Download OM-2016 proceedings [PDF] CEUR-WS Vol-1766

Objectives Call for papers Submissions Accepted papers Program Organization OM-2015


Ontology matching is a key interoperability enabler for the Semantic Web, as well as a useful tactic in some classical data integration tasks dealing with the semantic heterogeneity problem. It takes ontologies as input and determines as output an alignment, that is, a set of correspondences between the semantically related entities of those ontologies. These correspondences can be used for various tasks, such as ontology merging, data translation, query answering or navigation on the web of data. Thus, matching ontologies enables the knowledge and data expressed in the matched ontologies to interoperate.

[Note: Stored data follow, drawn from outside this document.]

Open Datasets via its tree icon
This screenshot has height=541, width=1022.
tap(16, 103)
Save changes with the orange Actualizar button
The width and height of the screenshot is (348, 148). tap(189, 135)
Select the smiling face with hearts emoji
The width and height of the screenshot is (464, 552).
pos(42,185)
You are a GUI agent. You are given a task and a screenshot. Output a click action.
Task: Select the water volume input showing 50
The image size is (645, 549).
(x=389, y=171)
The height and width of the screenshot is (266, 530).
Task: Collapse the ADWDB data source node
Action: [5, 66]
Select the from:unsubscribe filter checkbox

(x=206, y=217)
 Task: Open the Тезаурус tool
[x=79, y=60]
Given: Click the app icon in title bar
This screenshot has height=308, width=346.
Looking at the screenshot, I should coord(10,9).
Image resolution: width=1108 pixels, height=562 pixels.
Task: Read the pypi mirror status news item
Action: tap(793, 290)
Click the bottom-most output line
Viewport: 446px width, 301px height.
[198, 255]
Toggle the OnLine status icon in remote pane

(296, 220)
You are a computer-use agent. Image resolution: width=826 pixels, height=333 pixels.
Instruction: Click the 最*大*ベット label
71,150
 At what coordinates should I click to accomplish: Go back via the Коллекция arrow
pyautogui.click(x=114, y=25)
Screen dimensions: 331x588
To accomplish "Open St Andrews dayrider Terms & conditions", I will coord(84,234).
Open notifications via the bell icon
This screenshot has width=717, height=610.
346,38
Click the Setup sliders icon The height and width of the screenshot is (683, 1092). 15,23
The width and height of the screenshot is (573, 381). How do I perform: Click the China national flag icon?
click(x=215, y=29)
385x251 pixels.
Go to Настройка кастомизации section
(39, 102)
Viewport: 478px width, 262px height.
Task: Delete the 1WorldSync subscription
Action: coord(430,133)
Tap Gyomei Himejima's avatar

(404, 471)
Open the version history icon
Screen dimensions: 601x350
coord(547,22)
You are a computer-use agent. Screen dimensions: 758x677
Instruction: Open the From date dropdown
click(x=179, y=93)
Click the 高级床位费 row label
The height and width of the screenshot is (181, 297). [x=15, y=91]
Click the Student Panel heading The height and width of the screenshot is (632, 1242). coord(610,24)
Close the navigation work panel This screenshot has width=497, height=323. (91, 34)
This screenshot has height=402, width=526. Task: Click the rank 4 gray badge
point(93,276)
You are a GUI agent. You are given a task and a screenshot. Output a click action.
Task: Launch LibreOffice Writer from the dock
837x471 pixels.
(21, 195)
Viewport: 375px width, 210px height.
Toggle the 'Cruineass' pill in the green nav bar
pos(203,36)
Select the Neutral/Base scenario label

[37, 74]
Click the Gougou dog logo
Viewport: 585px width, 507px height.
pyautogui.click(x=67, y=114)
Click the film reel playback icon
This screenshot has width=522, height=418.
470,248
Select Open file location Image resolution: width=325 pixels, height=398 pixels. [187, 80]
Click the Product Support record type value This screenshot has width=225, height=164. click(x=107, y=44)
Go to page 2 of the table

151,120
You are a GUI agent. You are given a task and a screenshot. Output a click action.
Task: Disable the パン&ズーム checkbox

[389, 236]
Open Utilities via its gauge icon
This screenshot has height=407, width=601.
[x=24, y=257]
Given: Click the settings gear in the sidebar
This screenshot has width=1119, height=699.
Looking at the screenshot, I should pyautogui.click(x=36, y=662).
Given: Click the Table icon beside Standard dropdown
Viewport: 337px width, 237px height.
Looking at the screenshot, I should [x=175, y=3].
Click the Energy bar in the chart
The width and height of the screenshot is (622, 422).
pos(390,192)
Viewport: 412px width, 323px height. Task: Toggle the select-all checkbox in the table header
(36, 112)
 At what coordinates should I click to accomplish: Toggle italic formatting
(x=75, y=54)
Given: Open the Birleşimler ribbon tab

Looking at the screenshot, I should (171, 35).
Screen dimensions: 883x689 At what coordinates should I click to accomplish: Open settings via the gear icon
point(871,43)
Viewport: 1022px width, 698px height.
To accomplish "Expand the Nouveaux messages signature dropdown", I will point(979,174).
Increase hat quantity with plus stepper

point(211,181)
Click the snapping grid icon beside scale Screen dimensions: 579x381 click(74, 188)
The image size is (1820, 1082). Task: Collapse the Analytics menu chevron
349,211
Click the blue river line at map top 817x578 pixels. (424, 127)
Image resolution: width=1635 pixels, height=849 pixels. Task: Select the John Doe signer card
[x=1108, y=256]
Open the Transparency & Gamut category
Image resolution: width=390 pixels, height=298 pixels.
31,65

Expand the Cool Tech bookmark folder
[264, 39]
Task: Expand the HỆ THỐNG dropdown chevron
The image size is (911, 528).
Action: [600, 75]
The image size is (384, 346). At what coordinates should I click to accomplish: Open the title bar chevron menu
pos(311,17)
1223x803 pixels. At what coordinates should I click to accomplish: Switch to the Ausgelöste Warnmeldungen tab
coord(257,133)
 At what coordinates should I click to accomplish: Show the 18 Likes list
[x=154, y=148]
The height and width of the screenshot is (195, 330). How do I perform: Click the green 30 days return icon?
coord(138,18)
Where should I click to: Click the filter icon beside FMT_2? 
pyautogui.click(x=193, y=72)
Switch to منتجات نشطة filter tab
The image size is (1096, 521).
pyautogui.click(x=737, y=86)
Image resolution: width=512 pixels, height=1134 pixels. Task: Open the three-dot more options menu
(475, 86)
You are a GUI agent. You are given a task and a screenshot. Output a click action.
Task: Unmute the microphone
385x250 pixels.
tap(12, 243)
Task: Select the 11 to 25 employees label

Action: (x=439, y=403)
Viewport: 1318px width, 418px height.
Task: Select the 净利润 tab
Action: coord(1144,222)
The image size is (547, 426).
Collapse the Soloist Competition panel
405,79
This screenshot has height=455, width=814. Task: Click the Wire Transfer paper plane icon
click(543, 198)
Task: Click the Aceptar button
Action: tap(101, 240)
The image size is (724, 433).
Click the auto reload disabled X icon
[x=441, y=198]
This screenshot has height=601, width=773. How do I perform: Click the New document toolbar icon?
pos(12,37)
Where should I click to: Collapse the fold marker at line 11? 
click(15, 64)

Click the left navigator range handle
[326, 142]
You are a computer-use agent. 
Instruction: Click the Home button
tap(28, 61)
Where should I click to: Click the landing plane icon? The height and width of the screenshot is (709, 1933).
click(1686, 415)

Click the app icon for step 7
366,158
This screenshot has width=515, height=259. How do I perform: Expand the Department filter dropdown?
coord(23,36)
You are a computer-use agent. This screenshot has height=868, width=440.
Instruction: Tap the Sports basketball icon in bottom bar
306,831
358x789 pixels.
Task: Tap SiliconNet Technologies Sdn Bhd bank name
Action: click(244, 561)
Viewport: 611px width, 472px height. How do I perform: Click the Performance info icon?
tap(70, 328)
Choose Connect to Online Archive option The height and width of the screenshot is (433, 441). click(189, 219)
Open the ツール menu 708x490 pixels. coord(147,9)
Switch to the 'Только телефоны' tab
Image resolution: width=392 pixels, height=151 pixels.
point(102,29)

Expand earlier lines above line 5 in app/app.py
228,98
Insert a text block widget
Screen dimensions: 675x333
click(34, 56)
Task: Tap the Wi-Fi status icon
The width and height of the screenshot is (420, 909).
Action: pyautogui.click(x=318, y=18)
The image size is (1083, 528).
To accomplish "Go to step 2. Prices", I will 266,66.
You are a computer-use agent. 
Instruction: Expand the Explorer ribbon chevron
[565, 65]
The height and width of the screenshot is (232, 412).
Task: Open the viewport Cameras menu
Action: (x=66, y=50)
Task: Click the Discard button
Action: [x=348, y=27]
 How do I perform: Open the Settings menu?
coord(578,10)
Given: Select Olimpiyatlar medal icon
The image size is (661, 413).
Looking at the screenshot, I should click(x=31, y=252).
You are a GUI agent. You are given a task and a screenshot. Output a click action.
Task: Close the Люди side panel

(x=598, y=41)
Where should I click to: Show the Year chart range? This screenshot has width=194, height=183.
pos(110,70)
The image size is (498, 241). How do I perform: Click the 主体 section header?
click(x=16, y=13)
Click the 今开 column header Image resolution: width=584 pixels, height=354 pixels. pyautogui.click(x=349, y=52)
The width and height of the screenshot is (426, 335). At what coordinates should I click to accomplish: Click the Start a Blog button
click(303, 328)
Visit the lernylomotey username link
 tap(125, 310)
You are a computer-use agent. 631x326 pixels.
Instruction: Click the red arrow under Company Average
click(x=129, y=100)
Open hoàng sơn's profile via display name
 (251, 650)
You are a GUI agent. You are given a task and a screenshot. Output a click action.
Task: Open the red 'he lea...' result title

The workshop has three goals:
  • To bring together leaders from academia, industry and user institutions to assess how academic advances are addressing real-world requirements. The workshop will strive to improve academic awareness of industrial and final user needs, and therefore, direct research towards those needs. Simultaneously, the workshop will serve to inform industry and user representatives about existing research efforts that may meet their requirements. The workshop will also investigate how the ontology matching technology is going to evolve.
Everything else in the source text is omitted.